Methods: Approx. 6000 bp of nucleotide sequences from nuclear ribosomal (ITS) and plastid DNA (rbcL, matK-trnK and trnL-trnF) were analysed with cladistic parsimony and Bayesian inference for 45 species/14 genera of Cranichidinae and Prescottiinae (plus suitable outgroups). The utility of flower orientation, thickenings of velamen cell walls, hamular viscidium and pseudolabellum to mark clades recovered by the molecular analysis was assessed by tracing these characters on the molecular trees.

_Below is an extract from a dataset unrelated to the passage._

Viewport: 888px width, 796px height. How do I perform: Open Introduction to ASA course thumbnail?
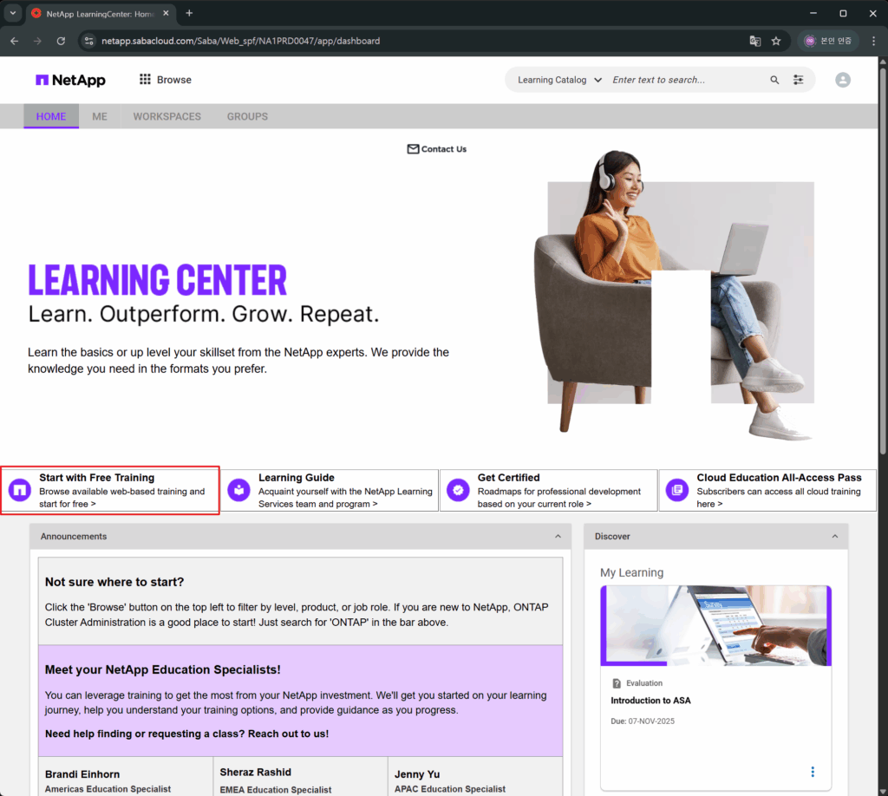[715, 625]
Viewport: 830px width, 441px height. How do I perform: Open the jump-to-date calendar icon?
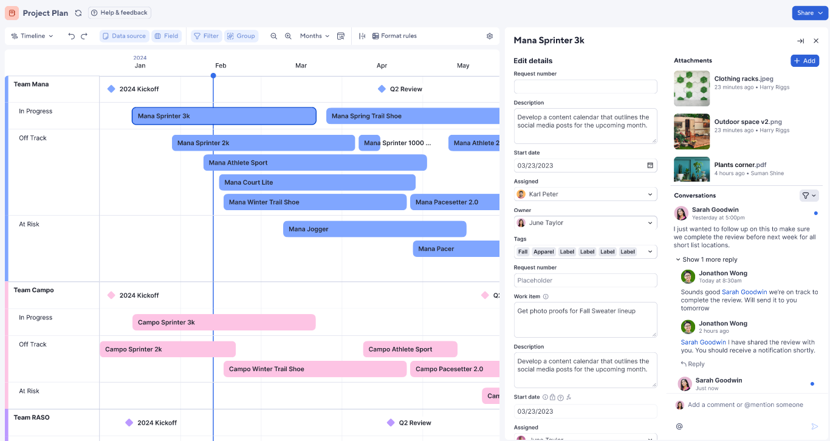[x=341, y=36]
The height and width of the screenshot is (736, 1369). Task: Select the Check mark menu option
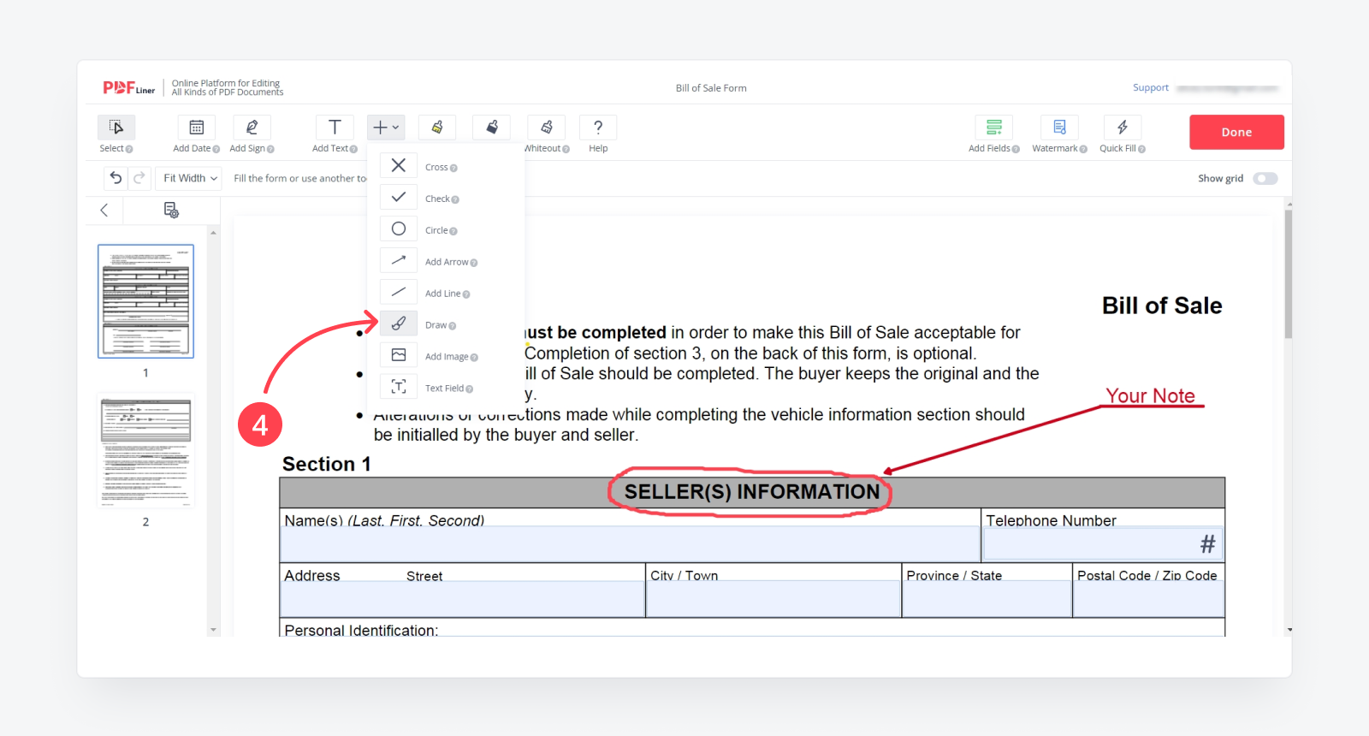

Key Results: Spiranthinae, Cranichidinae, paraphyletic Prescottia (with Pseudocranichis embedded), and a group of mainly Andean ‘prescottioid’ genera (the ‘Stenoptera clade’) were strongly supported. Relationships among these clades were unresolved by parsimony but the Bayesian tree provided moderately strong support for the resolution (Spiranthinae–(Stenoptera clade-(Prescottia/Pseudocranichis–Cranichidinae))). Three of the four structural characters mark clades on the molecular trees, but the possession of a pseudolabellum is variable in the polyphyletic Ponthieva.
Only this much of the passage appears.